De afzegging in Amsterdam

Toch ging het mis. Op de laatste dag, de dag dat Barth in Amsterdam was, werd het gesprek met de studenten op de middag afgeblazen. Dat wil zeggen: het vond niet plaats in de universiteit zoals gepland. Twee van de vragen die de studenten aan Barth wilden voorleggen, werden door de hoogleraren opgevat als politieke vragen en zij stelden voor deze dan maar niet te bespreken. Barth vond dat onzin, besloot dat dan de hele bijeenkomst maar niet door moest gaan en toog met de studenten naar het gebouw van de AMVJ, waar het gesprek zonder welk toezicht dan ook nog veel beter ging. Wie de twee gewraakte vragen vandaag leest, kan zich nauwelijks voorstellen welk gevaar de betrokkenen er destijds in gezien hebben – temeer wanneer ze gelegd worden naast de vragen die enkele dagen eerder in Leiden wel aan de orde waren gekomen. De oorzaak van de grotere gevoeligheid in Amsterdam was gelegen in de gebeurtenissen van de dag ervoor in Groningen. Daar hadden studenten op slimme wijze het gesprek met Barth richting de kerkstrijd weten te sturen. En op hun vraag wat hun in Nederland te doen stond, had Barth onder andere gebaard richting de oostgrens (‘Dorthin! Dorthin!’) met de oproep dienst te nemen en de grens te verdedigen. De afzegging in Amsterdam trok de aandacht en werd in de pers gepresenteerd als een verbod door de politie. Aan Charlotte von Kirschbaum schreef Barth dat de ware toedracht een beetje anders was geweest: hij had het afgezegd. De kwestie bleef de gemoederen bezig houden. In november 1939 werd in de Tweede Kamer gesproken over de gang van zaken – en spraken Kamerleden hun verwondering uit over het feit dat Barth met zoveel voorzichtigheid tegemoet getreden was, terwijl verschillende Duitsers een reis door Nederland hadden kunnen maken waar zij het nationaalsocialisme uiteengezet hadden zonder dat hun een strobreed in de weg was gelegd. Rond het bezoek van Barth blijkt de handhaving van de Nederlandse neutraliteitspolitiek sterk door angst ingegeven te zijn geweest.

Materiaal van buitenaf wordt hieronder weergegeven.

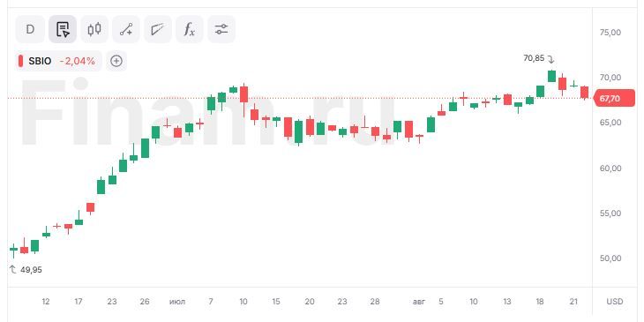Click the 49,95 low price marker
Viewport: 644px width, 322px height.
click(31, 270)
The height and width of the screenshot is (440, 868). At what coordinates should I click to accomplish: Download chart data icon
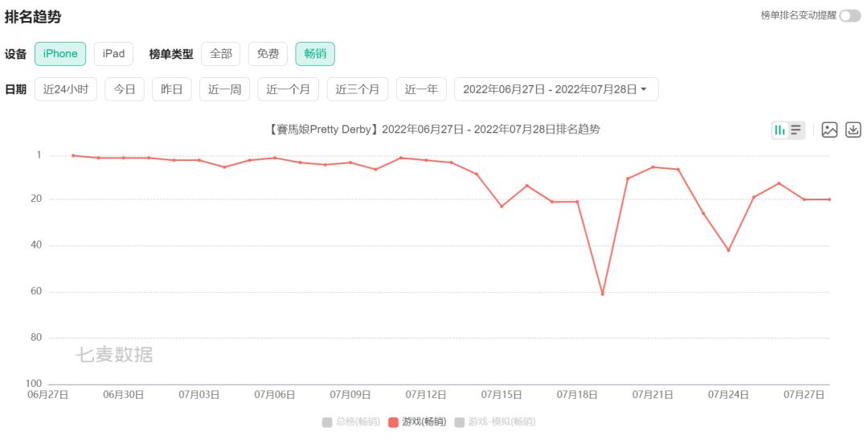coord(853,130)
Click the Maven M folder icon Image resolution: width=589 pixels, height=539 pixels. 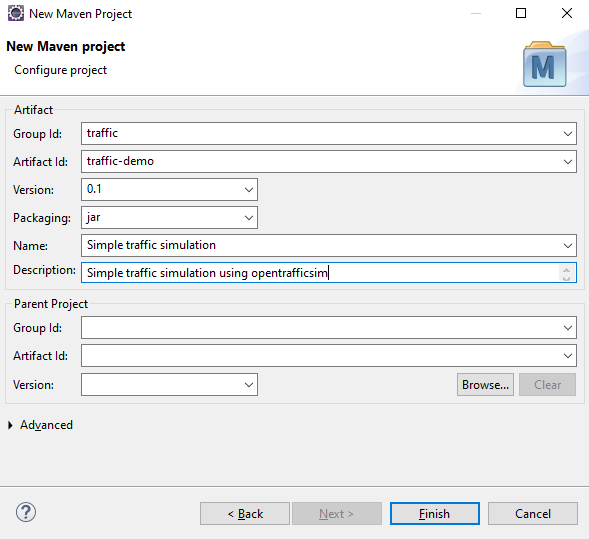(x=544, y=64)
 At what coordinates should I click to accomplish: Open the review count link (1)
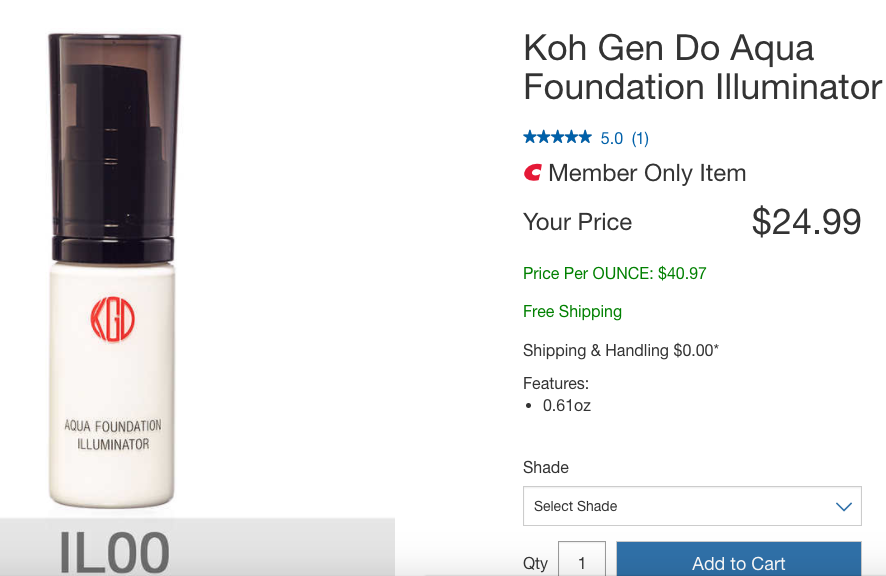coord(640,138)
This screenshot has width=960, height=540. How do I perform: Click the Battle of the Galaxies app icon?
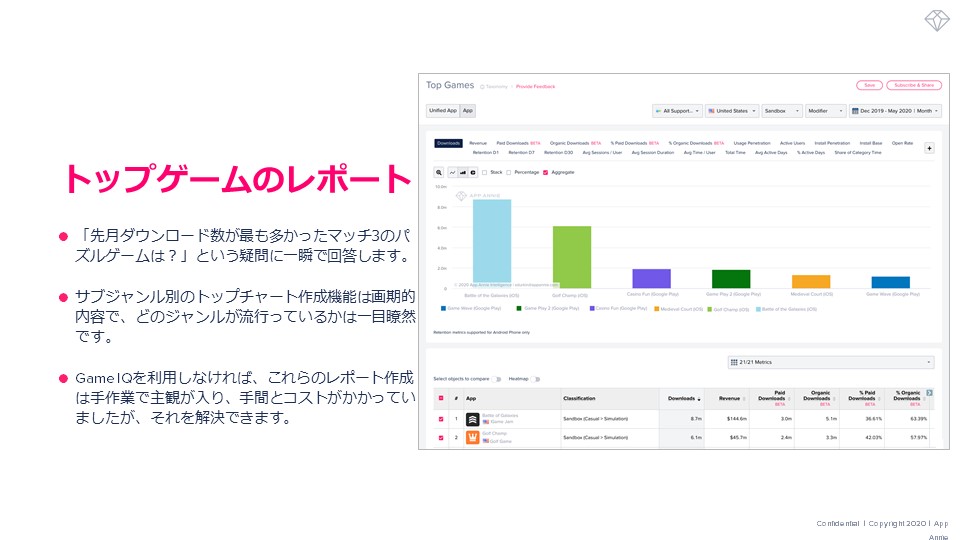click(473, 419)
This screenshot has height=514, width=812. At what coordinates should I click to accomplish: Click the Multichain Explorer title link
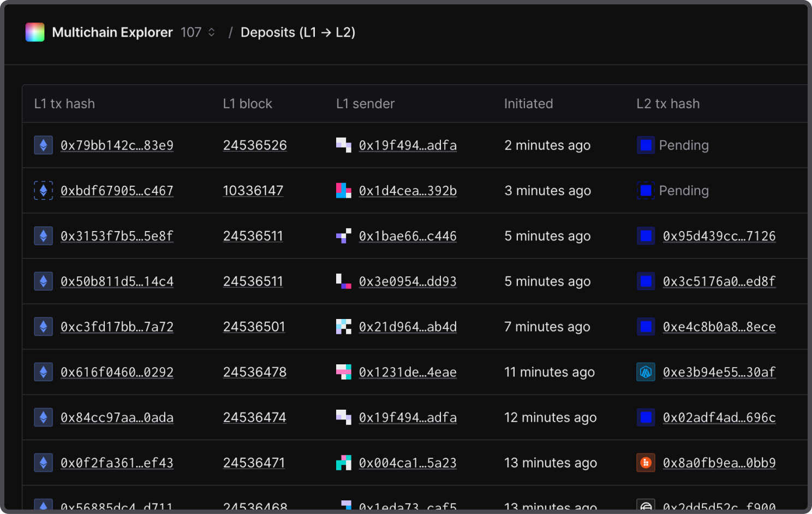click(x=112, y=32)
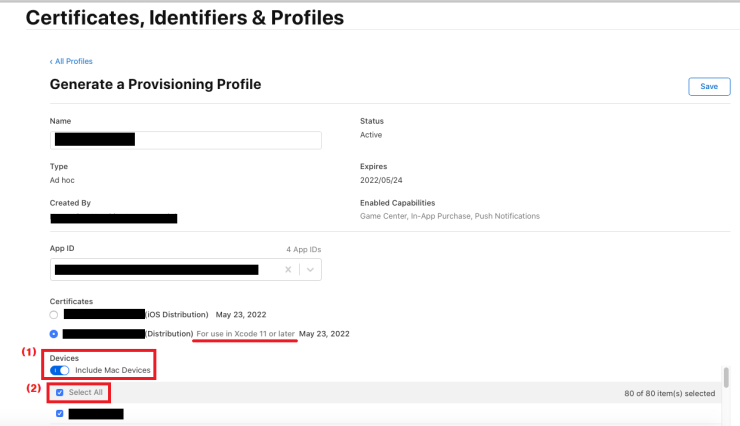This screenshot has height=426, width=740.
Task: Click the Certificates, Identifiers & Profiles heading
Action: pyautogui.click(x=184, y=18)
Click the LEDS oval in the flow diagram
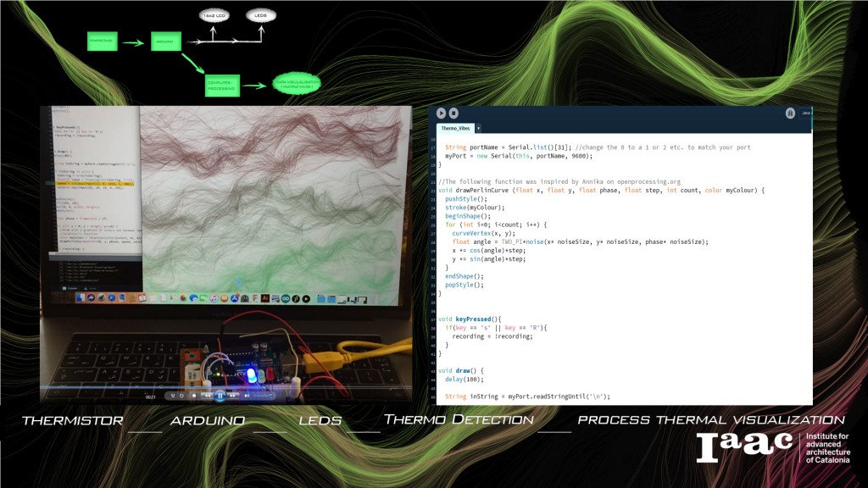The width and height of the screenshot is (868, 488). pos(261,15)
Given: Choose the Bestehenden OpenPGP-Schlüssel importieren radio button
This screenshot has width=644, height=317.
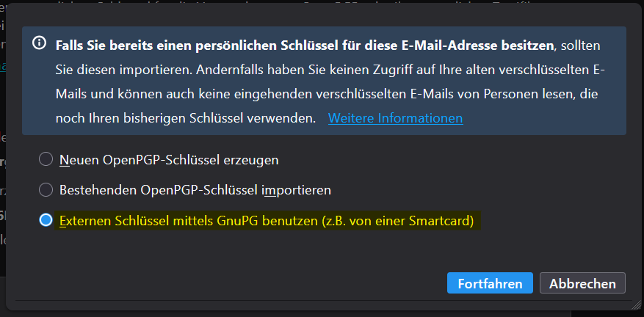Looking at the screenshot, I should [46, 190].
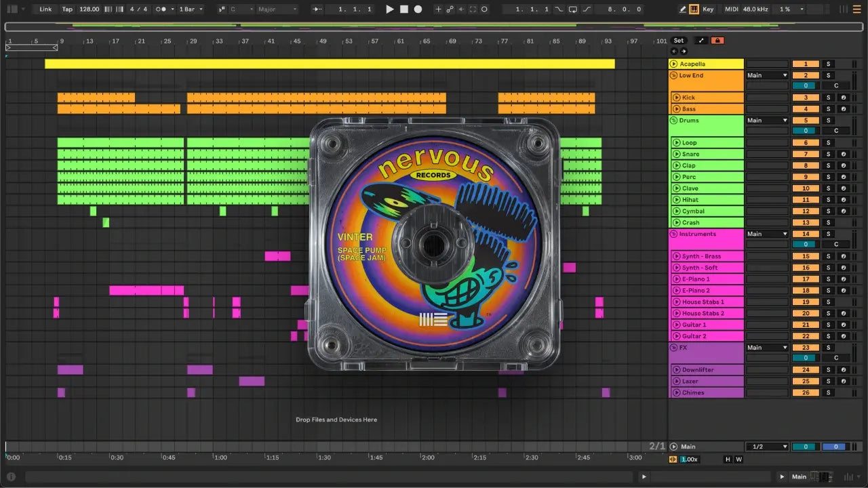Toggle the Hihat track activator 11
The height and width of the screenshot is (488, 868).
806,200
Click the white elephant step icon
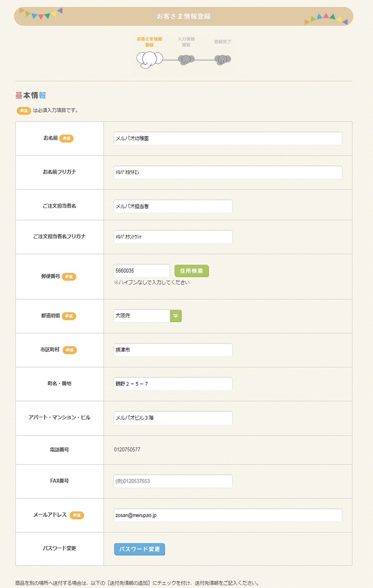Screen dimensions: 373x588 pyautogui.click(x=150, y=60)
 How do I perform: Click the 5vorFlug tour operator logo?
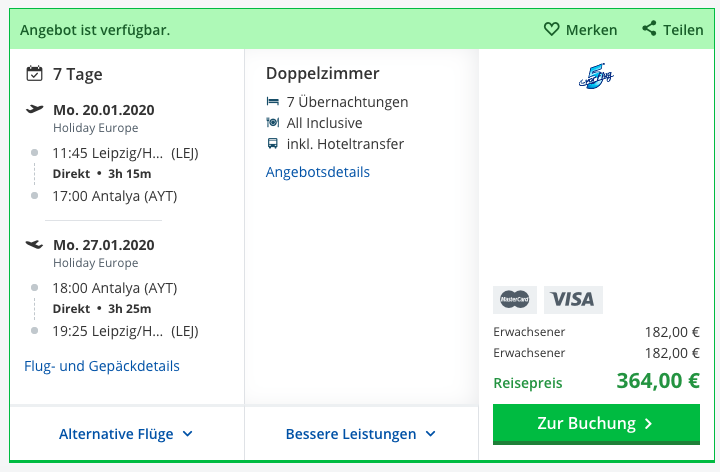coord(596,76)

Nog een keer: neutraliteit

Maar ook in een ander opzicht stond neutraliteit op het spel. Barth verbaasde vriend en vijand door meteen tijdens de discussie op de eerste middag desgevraagd openlijk blijk te geven van grote aarzelingen bij het theologisch recht van de kinderdoop. Oorthuys schreef een opgewonden brief aan Barth waarin hij uitriep: ‘Hat der Herr Ihnen aufgetragen eine solche Botschaft den Holländern zu bringen?’ Wie kranten uit die dagen opzoekt kan makkelijk vaststellen dat Oorthuys met zijn vraag niet alleen stond.

Maar wat is het verband met neutraliteit? Om die vraag te beantwoorden is het goed om te kijken naar het moment dat Barth is gaan schuiven in zijn mening omtrent de kinderdoop. De eerste sporen die ik gevonden heb, brengen ons bij 1937. Niet alleen aan Miskotte meldde Barth toen dat hij aarzelde, maar ook aan Franse predikanten in Saint-Jean-Chambre in de Ardèche. In 1938 vervolgens behandelde hij op een werkcollege Institutie IV, 15 en 16 en kwam tot de conclusie dat de argumentatie die Calvijn daar geeft, geen stand kan houden.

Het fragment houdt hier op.